ASSIGNMENT :: Beneath this line are the data; copy exactly the part of them that opens with the line containing "Ciudadanía (150, 23)" and closes with the line containing "Mujeres Imparables: Puebla", and only that part.

EXTRACTED RECORDS ::
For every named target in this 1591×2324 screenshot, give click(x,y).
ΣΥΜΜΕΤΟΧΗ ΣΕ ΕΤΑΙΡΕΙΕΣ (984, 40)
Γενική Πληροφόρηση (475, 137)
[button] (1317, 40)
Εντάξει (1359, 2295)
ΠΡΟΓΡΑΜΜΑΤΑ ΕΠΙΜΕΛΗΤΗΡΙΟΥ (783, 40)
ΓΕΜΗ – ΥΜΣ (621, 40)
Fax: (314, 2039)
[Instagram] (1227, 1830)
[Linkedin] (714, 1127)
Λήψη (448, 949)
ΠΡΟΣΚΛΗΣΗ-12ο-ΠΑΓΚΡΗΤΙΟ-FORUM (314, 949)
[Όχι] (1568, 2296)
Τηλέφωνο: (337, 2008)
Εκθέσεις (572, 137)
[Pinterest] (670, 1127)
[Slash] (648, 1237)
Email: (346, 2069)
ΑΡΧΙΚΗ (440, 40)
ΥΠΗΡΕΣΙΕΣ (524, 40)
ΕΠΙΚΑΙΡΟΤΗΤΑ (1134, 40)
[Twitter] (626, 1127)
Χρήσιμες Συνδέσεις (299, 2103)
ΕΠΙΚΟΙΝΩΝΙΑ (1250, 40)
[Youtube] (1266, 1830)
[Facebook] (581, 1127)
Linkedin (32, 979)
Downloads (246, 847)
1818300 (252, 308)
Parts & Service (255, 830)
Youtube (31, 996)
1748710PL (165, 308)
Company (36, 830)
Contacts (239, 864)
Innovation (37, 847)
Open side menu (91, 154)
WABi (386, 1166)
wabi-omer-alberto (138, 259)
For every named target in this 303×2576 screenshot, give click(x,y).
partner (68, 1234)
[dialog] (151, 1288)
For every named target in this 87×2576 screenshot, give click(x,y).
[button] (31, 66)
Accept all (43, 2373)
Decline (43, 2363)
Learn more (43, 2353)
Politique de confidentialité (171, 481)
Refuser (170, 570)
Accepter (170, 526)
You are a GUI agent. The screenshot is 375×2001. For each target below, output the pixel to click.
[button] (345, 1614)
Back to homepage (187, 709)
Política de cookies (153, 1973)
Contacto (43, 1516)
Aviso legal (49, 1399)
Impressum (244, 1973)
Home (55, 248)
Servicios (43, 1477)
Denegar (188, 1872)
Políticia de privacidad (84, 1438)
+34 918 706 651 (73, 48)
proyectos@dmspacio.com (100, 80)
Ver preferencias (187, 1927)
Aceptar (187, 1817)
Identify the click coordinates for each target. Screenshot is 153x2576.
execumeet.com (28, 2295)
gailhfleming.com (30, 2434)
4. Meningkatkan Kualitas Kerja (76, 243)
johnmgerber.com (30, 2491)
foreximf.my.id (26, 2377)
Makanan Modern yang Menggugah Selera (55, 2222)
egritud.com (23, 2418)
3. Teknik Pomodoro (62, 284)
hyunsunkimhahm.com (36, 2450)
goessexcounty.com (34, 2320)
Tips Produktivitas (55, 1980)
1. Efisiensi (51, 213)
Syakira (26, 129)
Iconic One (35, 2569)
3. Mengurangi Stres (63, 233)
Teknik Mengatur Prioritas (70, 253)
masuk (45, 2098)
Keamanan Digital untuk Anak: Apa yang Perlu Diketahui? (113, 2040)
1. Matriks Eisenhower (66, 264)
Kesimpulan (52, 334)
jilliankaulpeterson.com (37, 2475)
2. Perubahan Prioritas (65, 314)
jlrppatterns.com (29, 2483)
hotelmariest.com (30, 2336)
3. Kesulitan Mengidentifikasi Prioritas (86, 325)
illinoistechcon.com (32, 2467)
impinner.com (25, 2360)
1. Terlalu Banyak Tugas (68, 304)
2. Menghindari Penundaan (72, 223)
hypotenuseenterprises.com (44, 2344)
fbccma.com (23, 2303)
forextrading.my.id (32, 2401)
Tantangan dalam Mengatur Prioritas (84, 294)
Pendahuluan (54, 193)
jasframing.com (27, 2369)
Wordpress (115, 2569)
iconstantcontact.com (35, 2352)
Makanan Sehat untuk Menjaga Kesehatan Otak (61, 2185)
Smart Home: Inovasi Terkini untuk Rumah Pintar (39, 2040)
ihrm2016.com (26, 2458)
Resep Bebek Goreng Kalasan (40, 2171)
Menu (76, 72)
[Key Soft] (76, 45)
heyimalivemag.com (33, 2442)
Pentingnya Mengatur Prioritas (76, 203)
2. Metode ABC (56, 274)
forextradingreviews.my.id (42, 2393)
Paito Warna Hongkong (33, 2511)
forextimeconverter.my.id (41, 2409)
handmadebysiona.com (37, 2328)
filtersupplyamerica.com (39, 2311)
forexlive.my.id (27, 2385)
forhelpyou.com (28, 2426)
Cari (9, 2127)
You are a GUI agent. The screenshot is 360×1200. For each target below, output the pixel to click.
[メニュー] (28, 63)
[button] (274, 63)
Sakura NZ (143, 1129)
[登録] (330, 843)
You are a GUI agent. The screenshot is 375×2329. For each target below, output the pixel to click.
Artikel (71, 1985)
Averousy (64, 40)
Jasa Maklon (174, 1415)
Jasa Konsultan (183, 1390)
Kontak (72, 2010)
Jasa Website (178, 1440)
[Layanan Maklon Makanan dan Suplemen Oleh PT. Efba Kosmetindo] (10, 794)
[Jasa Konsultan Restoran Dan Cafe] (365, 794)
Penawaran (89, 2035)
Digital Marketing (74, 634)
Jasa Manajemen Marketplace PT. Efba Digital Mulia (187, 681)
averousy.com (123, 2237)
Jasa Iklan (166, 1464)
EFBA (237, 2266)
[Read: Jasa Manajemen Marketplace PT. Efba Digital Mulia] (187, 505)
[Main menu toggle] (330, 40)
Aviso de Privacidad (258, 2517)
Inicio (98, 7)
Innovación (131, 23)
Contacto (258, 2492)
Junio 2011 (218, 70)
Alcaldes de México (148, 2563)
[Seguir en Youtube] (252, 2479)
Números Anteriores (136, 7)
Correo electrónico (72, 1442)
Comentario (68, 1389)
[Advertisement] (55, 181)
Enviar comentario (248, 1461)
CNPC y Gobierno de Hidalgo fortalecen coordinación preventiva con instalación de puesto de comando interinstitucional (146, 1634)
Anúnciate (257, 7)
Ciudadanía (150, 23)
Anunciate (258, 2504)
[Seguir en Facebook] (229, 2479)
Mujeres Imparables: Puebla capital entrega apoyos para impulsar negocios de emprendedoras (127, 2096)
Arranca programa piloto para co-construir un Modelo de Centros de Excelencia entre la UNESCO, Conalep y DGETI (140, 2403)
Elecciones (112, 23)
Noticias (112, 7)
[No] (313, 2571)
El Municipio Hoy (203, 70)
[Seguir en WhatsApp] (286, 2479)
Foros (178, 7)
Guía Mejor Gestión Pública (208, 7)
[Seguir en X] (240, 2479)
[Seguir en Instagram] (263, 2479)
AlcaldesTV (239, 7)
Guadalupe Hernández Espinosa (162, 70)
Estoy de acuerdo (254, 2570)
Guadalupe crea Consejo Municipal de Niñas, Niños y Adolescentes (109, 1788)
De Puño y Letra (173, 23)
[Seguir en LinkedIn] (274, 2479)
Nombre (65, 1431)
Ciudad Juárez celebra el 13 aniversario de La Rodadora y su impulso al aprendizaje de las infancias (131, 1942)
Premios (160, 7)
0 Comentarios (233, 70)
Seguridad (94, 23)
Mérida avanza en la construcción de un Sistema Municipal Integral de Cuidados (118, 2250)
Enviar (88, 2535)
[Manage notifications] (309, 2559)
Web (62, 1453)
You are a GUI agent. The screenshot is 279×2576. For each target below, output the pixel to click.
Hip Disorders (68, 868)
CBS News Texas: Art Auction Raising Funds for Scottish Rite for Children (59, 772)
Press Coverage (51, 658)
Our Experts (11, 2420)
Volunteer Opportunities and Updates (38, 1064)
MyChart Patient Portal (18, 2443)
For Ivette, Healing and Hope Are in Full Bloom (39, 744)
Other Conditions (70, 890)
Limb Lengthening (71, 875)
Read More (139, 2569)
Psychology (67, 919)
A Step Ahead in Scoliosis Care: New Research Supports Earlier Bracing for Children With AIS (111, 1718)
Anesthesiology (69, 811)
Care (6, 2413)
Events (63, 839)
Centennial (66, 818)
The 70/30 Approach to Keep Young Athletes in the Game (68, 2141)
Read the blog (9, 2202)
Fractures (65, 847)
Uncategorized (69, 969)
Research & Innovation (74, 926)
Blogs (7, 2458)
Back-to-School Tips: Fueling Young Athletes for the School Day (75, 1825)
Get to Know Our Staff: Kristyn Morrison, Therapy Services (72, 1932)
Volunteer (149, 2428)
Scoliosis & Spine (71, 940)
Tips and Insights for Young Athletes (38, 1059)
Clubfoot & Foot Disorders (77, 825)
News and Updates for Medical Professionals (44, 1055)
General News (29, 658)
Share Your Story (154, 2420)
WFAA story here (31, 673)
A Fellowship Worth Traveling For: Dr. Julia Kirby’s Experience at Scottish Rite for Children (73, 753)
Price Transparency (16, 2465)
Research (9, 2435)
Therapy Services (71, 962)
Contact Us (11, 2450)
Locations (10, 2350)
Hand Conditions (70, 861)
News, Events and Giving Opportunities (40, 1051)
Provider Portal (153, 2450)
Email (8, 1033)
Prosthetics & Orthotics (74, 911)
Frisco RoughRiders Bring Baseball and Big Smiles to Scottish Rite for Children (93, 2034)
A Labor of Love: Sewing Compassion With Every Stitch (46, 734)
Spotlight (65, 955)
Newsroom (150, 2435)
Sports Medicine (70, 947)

SOLUTION BELOW ::
Ciudadanía (150, 23)
Anunciate (258, 2504)
[Seguir en Facebook] (229, 2479)
Mujeres Imparables: Puebla capital entrega apoyos para impulsar negocios de emprendedoras (127, 2096)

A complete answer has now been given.